Morrisons faces a multimillion pound payout after losing an appeal against a ruling that opened the floodgates to compensation claims from thousands of the supermarket’s employees who had their personal information published online.
The case stems from a data breach in 2014, in which a disgruntled former senior internal auditor at the supermarket’s Bradford office, Andfdrew Skelton, distributed the payroll details of roughly 100,000 employees online. The data included their names, addresses, salaries and bank account details.
A group of 5,518 former and current staff who were affected by the breach took the matter to the courts stating they deserved to be compensated for the distress and upset the incident had caused them.
Criminal use of data
The firm said it should not be held responsible for the criminal use of the data by an individual, and that that individual alone should be held to account. Skelton had already been found guilty of fraud, securing unauthorised access to computer material and disclosing personal data, and was jailed for eight years.
However, in December 2017, the High Court declared that Morrisons was vicariously liable for the data breach.
During the recent appeal hearing, Anya Proops QC, for Morrisons, asserted that if the High Court’s decision was permitted to stand, Morrisons would be exposed to “compensation claims on a potentially vast scale”.
The Court of Appeal on Monday dismissed Morrisons’ appeal, setting a precedent for data privacy, but also for businesses that may also suffer at the hands of rogue employees.
Nick McAleenan, a partner and data privacy law specialist at JMW Solicitors, who represented the claimants, said: “The judgement is a wake-up call for business. People care about what happens to their personal information.

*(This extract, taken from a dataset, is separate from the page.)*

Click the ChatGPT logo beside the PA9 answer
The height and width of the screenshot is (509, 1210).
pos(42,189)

“They expect large corporations to take responsibility when things go wrong in their own business and cause harm to innocent victims. It’s important to remember that data protection is not solely about protecting information. It’s about protecting people.”

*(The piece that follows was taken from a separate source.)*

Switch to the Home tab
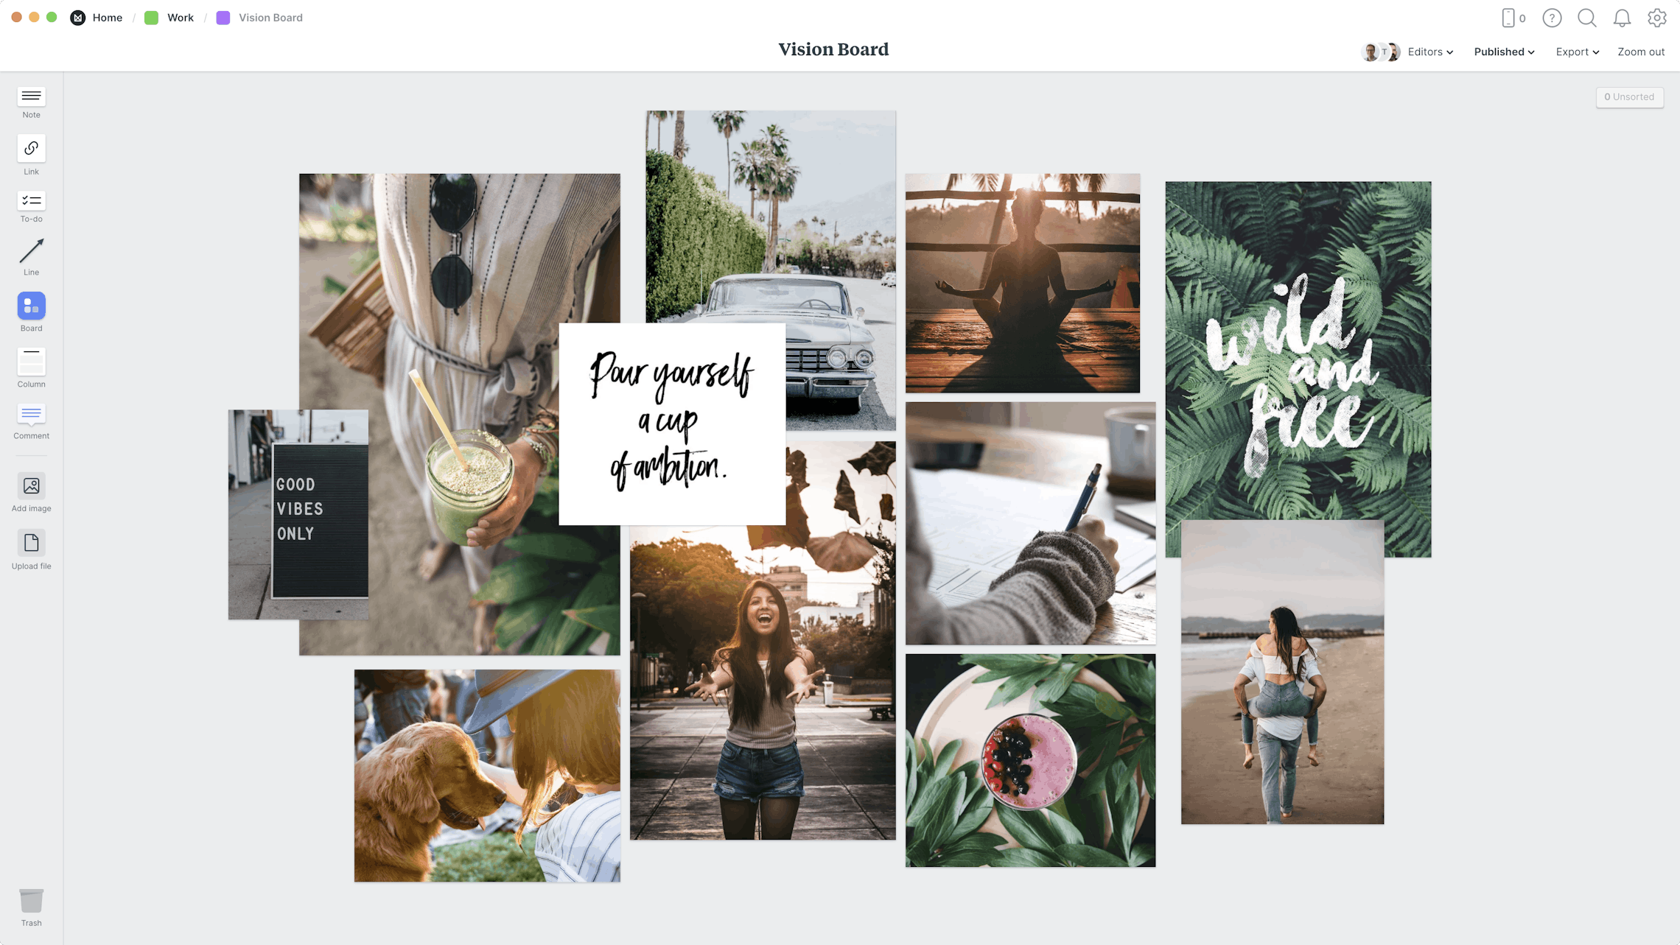This screenshot has height=945, width=1680. [x=108, y=17]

A spokesman for Morrisons said: “A former employee of Morrisons used his position to steal data about our colleagues and then place it on the internet and he’s been found guilty for his crimes.

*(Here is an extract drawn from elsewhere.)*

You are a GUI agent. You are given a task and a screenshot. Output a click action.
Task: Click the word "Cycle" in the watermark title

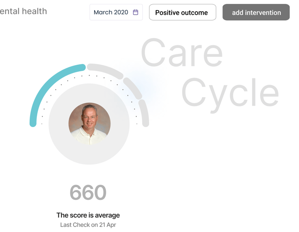tap(230, 94)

“Morrisons has not been blamed by the courts for the way it protected colleagues’ data but they have found that we are responsible for the actions of that former employee, even though his criminal actions were targeted at the company and our colleagues.
“Morrisons worked to get the data taken down quickly, provide protection for those colleagues and reassure them that they would not be financially disadvantaged.
“In fact, we are not aware that anybody suffered any direct financial loss. We believe we should not be held responsible so that’s why we will now appeal to the Supreme Court.”